Monsignor La Femina's canonical eye, which is, by nature, always a fundamentally and deeply theological eye, has uncovered in John the Evangelist's account of the Last Supper, a thorough and rich presentation of the Holy Eucharist as the complete fulfillment of the covenant which God first made with man at Mount Sinai and to which He has remained enduringly faithful in a manner beyond all of man's comprehension. Through his careful and thorough analysis of the juridical structure of the covenant, employing the best research of scholars of the Bible and of the Ancient Near East, Monsignor La Femina uncovers in Saint John's Last Supper account all the elements of the reality which is alone made present by the Eucharistic Sacrifice.

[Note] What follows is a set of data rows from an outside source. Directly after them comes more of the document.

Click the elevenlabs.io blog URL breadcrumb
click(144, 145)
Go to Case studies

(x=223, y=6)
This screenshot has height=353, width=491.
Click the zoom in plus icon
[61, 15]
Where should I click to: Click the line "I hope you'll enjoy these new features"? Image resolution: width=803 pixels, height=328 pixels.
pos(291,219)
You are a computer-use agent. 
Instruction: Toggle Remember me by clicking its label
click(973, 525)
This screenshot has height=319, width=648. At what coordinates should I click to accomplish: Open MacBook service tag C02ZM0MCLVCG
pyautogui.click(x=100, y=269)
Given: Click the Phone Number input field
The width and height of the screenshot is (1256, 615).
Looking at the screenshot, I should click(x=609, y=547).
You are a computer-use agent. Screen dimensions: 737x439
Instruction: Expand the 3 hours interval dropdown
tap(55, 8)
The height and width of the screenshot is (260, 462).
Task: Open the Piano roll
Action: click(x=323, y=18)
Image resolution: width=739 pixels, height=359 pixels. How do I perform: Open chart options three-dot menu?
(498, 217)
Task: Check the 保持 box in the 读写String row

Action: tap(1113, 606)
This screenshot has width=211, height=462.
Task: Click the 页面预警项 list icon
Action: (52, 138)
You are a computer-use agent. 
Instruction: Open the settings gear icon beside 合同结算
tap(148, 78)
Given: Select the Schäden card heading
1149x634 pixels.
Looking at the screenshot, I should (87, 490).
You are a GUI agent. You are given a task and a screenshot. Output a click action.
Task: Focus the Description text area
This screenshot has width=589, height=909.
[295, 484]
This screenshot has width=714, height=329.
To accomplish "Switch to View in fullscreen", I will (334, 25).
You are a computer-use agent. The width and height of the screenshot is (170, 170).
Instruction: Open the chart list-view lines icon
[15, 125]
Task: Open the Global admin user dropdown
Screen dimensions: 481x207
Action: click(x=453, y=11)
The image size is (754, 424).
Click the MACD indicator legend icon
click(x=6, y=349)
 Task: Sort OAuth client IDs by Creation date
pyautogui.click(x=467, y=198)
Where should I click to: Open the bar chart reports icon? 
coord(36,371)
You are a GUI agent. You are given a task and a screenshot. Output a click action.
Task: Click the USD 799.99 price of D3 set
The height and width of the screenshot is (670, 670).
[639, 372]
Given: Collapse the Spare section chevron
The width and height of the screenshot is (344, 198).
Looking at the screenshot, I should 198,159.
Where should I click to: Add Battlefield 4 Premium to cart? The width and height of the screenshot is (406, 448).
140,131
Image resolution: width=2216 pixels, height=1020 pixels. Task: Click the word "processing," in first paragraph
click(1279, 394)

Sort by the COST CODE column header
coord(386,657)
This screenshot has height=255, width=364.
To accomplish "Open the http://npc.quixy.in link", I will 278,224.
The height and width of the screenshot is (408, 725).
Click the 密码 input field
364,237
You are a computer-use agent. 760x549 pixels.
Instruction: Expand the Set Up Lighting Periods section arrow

His juridical eye, in a particular way, has helped him to see how Saint John, through the analogy between the Washing of the Feet and the Eucharistic Sacrifice, expressed the deepest truth of the Mystery of Faith, the immeasurable and unceasing love of God for man, in which man is called to participate, in which man is called to live. The analogical relationship between the Washing of the Feet and the Institution of the Holy Eucharist means that one is not understood without the other, that the deepest meaning of one cannot be plumbed without plumbing the deepest meaning of the other.
1) the Washing of the Feet,
2) the Institution of the Eucharist and
3) the Institution of Holy Orders.
Does washing the feet of women, children and non-Catholics constitute a serious wound?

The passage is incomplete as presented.